Working data:
========================

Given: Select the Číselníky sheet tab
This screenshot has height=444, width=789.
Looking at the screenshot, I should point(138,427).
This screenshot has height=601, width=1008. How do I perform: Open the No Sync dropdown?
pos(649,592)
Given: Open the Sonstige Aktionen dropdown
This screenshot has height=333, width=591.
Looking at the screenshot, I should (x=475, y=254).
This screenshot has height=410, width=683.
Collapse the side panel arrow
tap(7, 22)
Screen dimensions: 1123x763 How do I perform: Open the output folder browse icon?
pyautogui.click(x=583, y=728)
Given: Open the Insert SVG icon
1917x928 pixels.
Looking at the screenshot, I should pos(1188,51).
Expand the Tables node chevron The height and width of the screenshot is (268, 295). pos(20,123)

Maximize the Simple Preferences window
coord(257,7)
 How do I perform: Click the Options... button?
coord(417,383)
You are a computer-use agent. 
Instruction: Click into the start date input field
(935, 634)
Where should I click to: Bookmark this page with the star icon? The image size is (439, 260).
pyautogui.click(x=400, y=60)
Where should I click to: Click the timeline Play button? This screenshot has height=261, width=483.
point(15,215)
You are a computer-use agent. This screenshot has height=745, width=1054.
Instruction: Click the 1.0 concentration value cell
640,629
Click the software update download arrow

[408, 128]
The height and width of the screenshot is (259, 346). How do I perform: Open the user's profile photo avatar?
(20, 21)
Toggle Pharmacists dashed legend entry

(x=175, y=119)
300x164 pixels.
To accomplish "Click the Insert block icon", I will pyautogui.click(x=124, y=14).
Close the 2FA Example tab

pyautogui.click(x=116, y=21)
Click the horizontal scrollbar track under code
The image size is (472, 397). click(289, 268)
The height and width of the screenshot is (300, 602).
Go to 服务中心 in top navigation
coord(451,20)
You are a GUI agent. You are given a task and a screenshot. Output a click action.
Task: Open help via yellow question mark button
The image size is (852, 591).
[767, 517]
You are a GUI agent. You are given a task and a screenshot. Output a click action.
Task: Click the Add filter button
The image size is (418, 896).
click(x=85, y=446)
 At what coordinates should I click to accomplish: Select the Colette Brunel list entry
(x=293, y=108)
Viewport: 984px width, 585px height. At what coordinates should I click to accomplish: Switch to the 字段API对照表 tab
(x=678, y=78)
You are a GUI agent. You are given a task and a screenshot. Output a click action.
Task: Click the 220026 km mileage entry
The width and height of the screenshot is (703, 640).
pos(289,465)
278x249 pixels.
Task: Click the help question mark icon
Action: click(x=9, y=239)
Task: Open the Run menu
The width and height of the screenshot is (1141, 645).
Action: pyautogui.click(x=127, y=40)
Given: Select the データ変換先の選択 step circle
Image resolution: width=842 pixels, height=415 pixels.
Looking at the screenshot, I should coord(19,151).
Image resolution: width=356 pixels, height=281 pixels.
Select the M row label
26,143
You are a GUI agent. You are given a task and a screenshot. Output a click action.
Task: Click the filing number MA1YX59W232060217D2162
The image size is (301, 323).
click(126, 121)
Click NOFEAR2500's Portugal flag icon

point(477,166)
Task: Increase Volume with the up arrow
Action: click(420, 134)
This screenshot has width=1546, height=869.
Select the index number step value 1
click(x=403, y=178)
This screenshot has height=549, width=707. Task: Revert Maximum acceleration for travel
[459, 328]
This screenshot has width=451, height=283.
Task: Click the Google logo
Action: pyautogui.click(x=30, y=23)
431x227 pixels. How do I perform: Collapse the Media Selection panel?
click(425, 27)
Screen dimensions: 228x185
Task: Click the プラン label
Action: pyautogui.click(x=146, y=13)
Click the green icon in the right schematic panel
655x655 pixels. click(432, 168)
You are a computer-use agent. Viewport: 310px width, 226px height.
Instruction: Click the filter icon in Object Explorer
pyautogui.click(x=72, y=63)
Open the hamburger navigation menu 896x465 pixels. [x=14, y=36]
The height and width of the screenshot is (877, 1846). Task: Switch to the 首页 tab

========================

Exercise brief:
From the first line to the last, return the data exactly.

Result:
Given: Select the Číselníky sheet tab
This screenshot has height=444, width=789.
Looking at the screenshot, I should point(138,427).
This screenshot has height=601, width=1008. How do I perform: Open the No Sync dropdown?
pos(649,592)
Given: Open the Sonstige Aktionen dropdown
This screenshot has height=333, width=591.
Looking at the screenshot, I should (x=475, y=254).
This screenshot has height=410, width=683.
Collapse the side panel arrow
tap(7, 22)
Screen dimensions: 1123x763 How do I perform: Open the output folder browse icon?
pyautogui.click(x=583, y=728)
Given: Open the Insert SVG icon
1917x928 pixels.
Looking at the screenshot, I should pos(1188,51).
Expand the Tables node chevron The height and width of the screenshot is (268, 295). pos(20,123)

Maximize the Simple Preferences window
coord(257,7)
 How do I perform: Click the Options... button?
coord(417,383)
You are a computer-use agent. 
Instruction: Click into the start date input field
(935, 634)
Where should I click to: Bookmark this page with the star icon? The image size is (439, 260).
pyautogui.click(x=400, y=60)
Where should I click to: Click the timeline Play button? This screenshot has height=261, width=483.
point(15,215)
You are a computer-use agent. This screenshot has height=745, width=1054.
Instruction: Click the 1.0 concentration value cell
640,629
Click the software update download arrow

[408, 128]
The height and width of the screenshot is (259, 346). How do I perform: Open the user's profile photo avatar?
(20, 21)
Toggle Pharmacists dashed legend entry

(x=175, y=119)
300x164 pixels.
To accomplish "Click the Insert block icon", I will pyautogui.click(x=124, y=14).
Close the 2FA Example tab

pyautogui.click(x=116, y=21)
Click the horizontal scrollbar track under code
The image size is (472, 397). click(289, 268)
The height and width of the screenshot is (300, 602).
Go to 服务中心 in top navigation
coord(451,20)
You are a GUI agent. You are given a task and a screenshot. Output a click action.
Task: Open help via yellow question mark button
The image size is (852, 591).
[767, 517]
You are a GUI agent. You are given a task and a screenshot. Output a click action.
Task: Click the Add filter button
The image size is (418, 896).
click(x=85, y=446)
 At what coordinates should I click to accomplish: Select the Colette Brunel list entry
(x=293, y=108)
Viewport: 984px width, 585px height. At what coordinates should I click to accomplish: Switch to the 字段API对照表 tab
(x=678, y=78)
You are a GUI agent. You are given a task and a screenshot. Output a click action.
Task: Click the 220026 km mileage entry
The width and height of the screenshot is (703, 640).
pos(289,465)
278x249 pixels.
Task: Click the help question mark icon
Action: click(x=9, y=239)
Task: Open the Run menu
The width and height of the screenshot is (1141, 645).
Action: pyautogui.click(x=127, y=40)
Given: Select the データ変換先の選択 step circle
Image resolution: width=842 pixels, height=415 pixels.
Looking at the screenshot, I should coord(19,151).
Image resolution: width=356 pixels, height=281 pixels.
Select the M row label
26,143
You are a GUI agent. You are given a task and a screenshot. Output a click action.
Task: Click the filing number MA1YX59W232060217D2162
The image size is (301, 323).
click(126, 121)
Click NOFEAR2500's Portugal flag icon

point(477,166)
Task: Increase Volume with the up arrow
Action: click(420, 134)
This screenshot has width=1546, height=869.
Select the index number step value 1
click(x=403, y=178)
This screenshot has height=549, width=707. Task: Revert Maximum acceleration for travel
[459, 328]
This screenshot has width=451, height=283.
Task: Click the Google logo
Action: pyautogui.click(x=30, y=23)
431x227 pixels. How do I perform: Collapse the Media Selection panel?
click(425, 27)
Screen dimensions: 228x185
Task: Click the プラン label
Action: pyautogui.click(x=146, y=13)
Click the green icon in the right schematic panel
655x655 pixels. click(432, 168)
You are a computer-use agent. Viewport: 310px width, 226px height.
Instruction: Click the filter icon in Object Explorer
pyautogui.click(x=72, y=63)
Open the hamburger navigation menu 896x465 pixels. [x=14, y=36]
The height and width of the screenshot is (877, 1846). Task: Switch to the 首页 tab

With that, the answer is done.